Carly Fiorina's spending-cut silence
Big surprise: California GOP Senate hopeful Carly Fiorina can't name any meaningful spending reforms she would propose to balance the federal budget and pay for extending the Bush tax cuts she supports. Watch her interview with Fox News' Chris Wallace:
Fiorina's inability to name a single program she would cut reflects the GOP's broader refusal to back up its red-faced anger over charges of fiscal recklessness with anything resembling a credible solution, a topic The Times' editorial board addressed this past weekend. Instead, think tanks -- whose scholars don't have to worry about appeasing elderly voters protective of their Social Security and Medicare benefits -- have picked up the slack, proposing reforms that even the fiscally conservative Republicans (except perhaps Wisconsin's Rep. Paul Ryan) would consider dead on arrival.
More to the point, the GOP's reluctance to identify specific spending cuts -- and the think tanks' willingness to do so -- shows that a lot of what drives deficit spending isn't waste, a point Republicans seem to acknowledge when they promise to preserve popular entitlement programs. In other words, this won't be as easy as Republicans have convinced voters it will be.
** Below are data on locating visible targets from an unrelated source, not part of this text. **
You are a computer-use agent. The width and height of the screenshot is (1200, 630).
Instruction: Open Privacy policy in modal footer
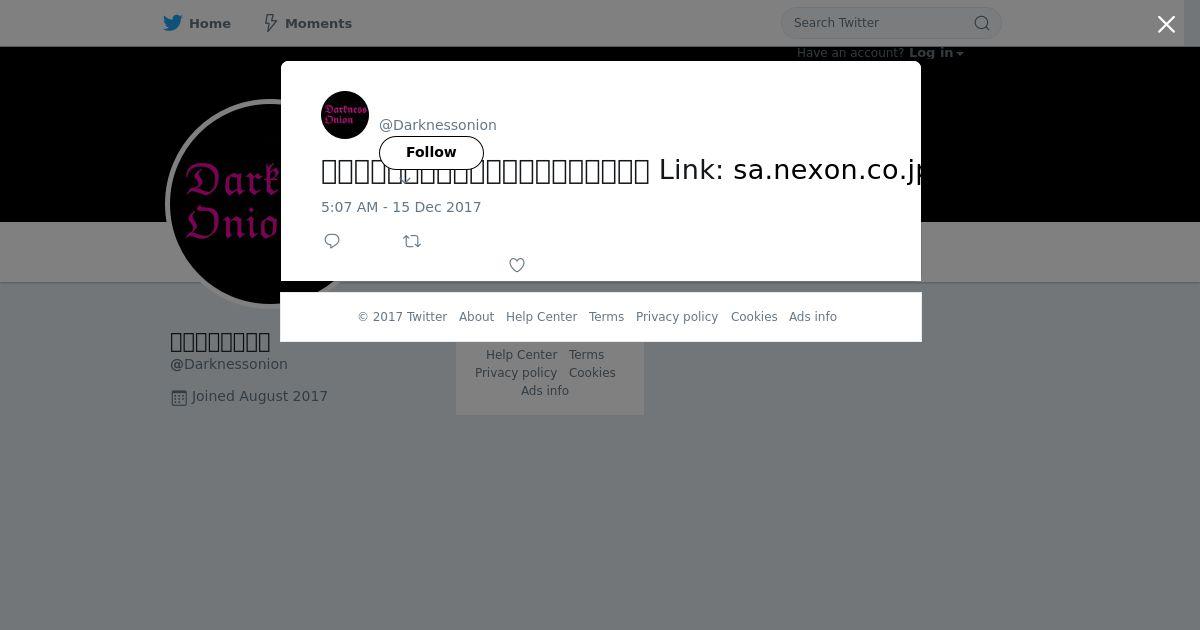click(x=677, y=317)
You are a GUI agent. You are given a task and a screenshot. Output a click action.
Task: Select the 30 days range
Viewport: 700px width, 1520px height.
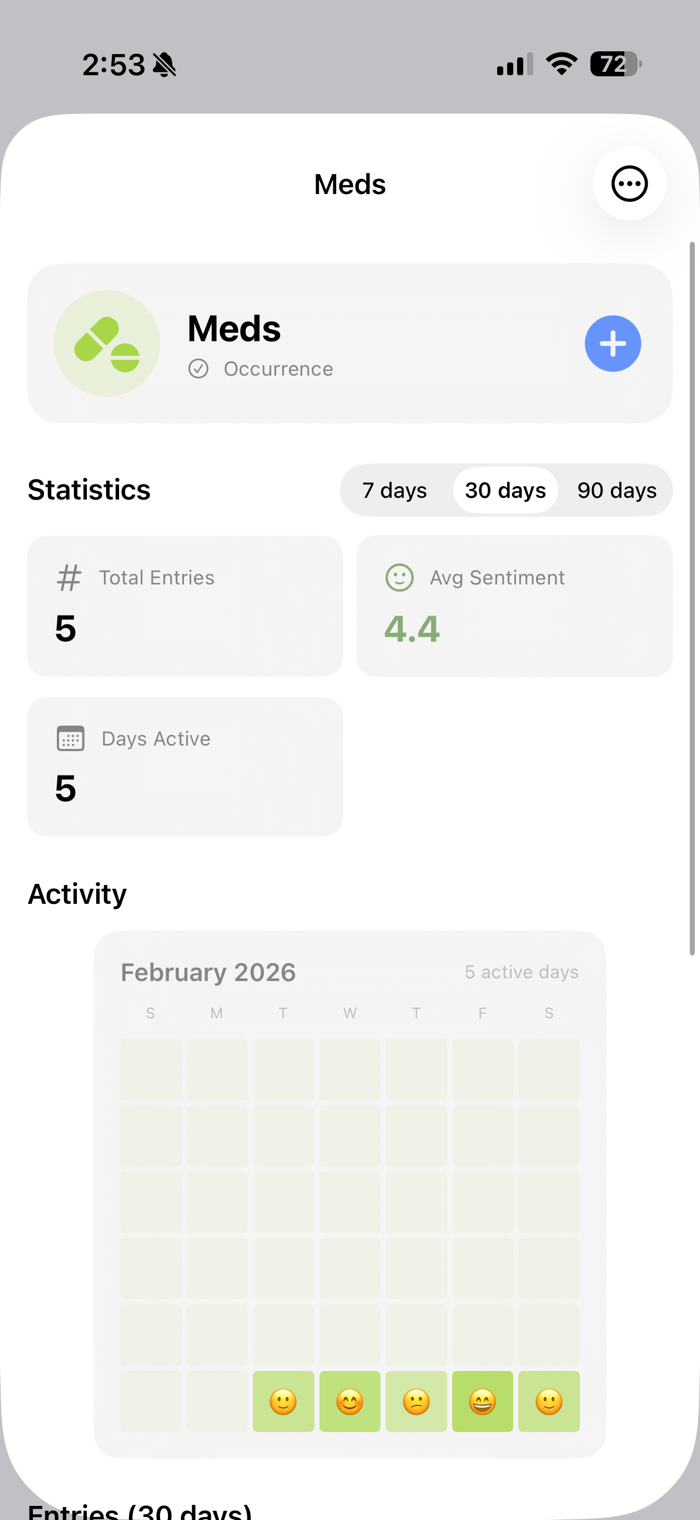click(x=505, y=491)
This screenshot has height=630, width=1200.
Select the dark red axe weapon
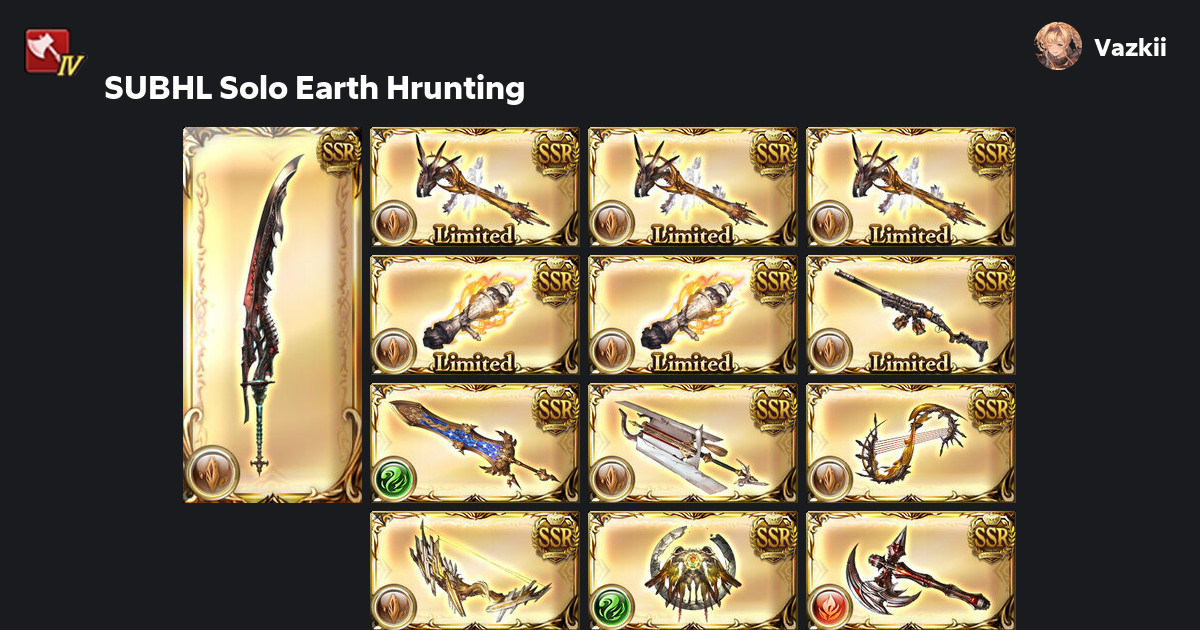pos(911,571)
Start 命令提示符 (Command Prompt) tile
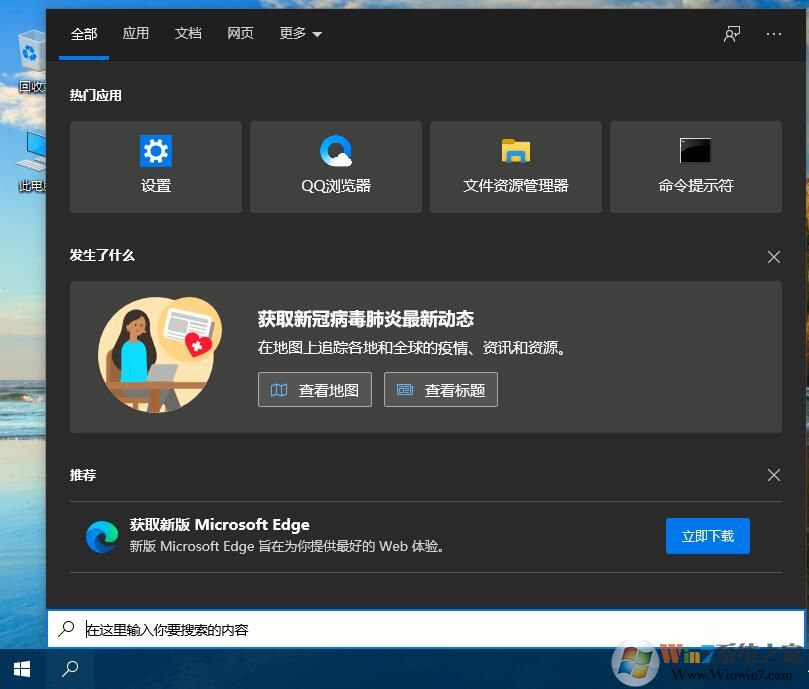 point(695,167)
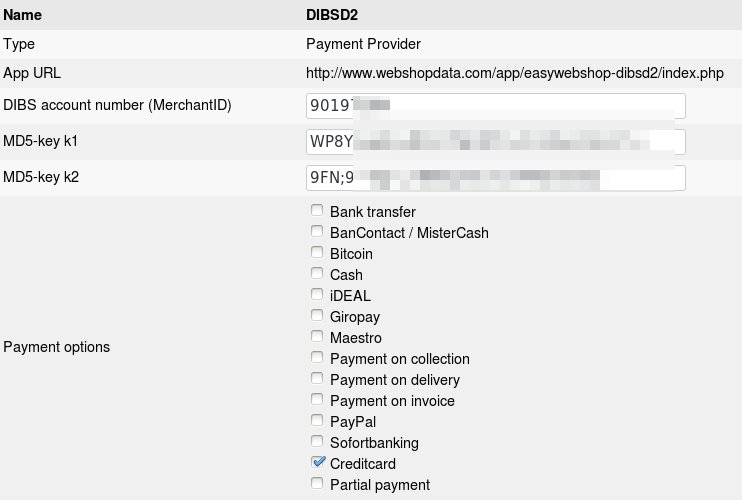Image resolution: width=742 pixels, height=504 pixels.
Task: Click the DIBSD2 name value
Action: [331, 15]
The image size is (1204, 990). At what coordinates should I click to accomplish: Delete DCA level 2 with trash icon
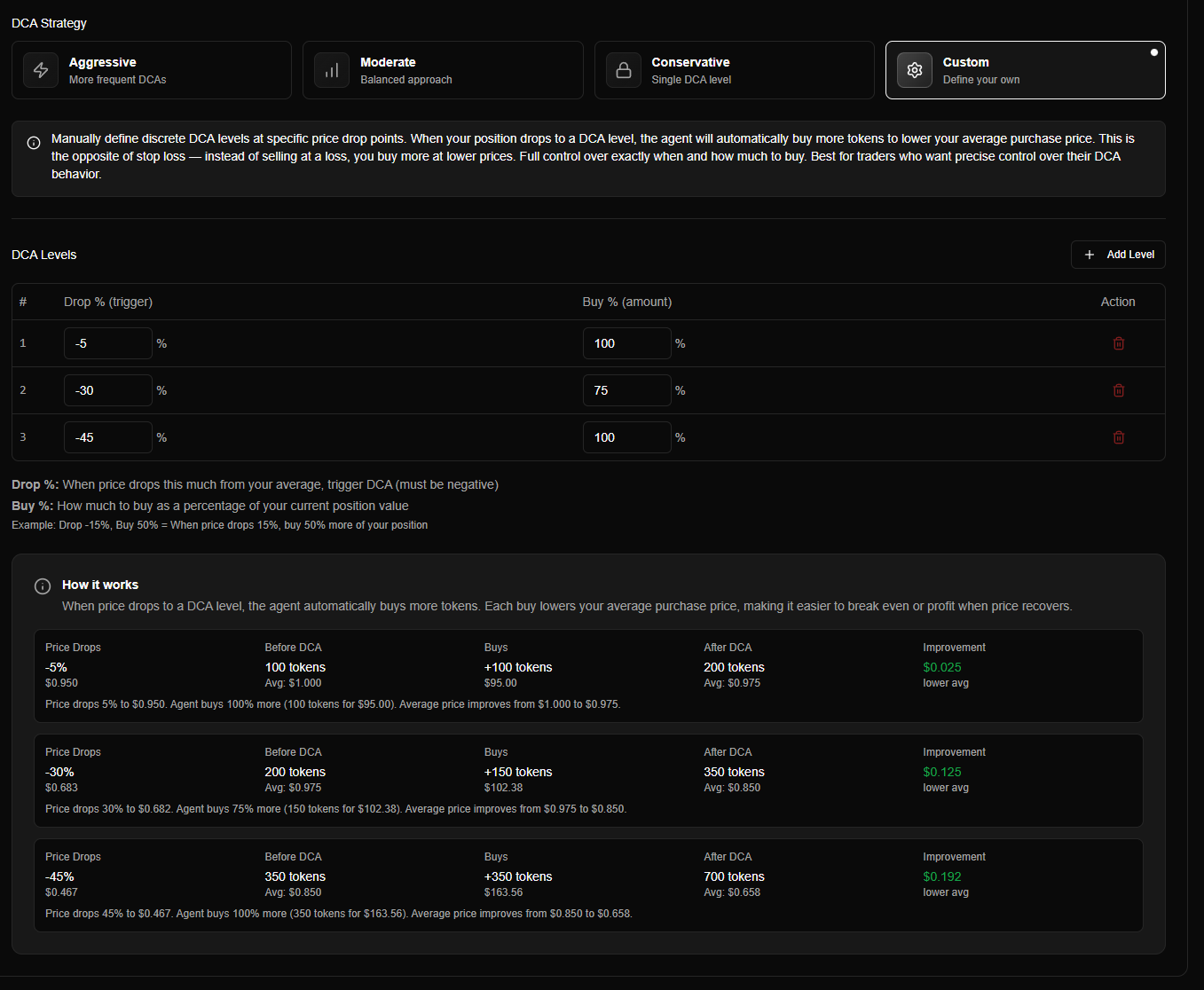pyautogui.click(x=1118, y=390)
Washington has committed itself to trillions of dollars in long-term spending it can't afford, requiring Congress to deeply slash entitlement programs and military spending, let the Bush tax cuts expire (even for middle-class taxpayers) or both. Republicans would do neither, as the only specific promises they've made show. Solid proposals are instead replaced with meaningless rhetoric such as House Majority Leader John A. Boehner's call to have "an adult conversation" with Americans on the problems facing the country.
Shameless as it would be, one can hope that the GOP's rhetoric over fiscal recklessness is nothing more than a political calculation to gain power; if it isn't, and the next Congress follows up on what its potential Republican majority promised, the results would be catastrophic. At least executives at news networks can count on interviews with deficit-hawk Republicans going viral.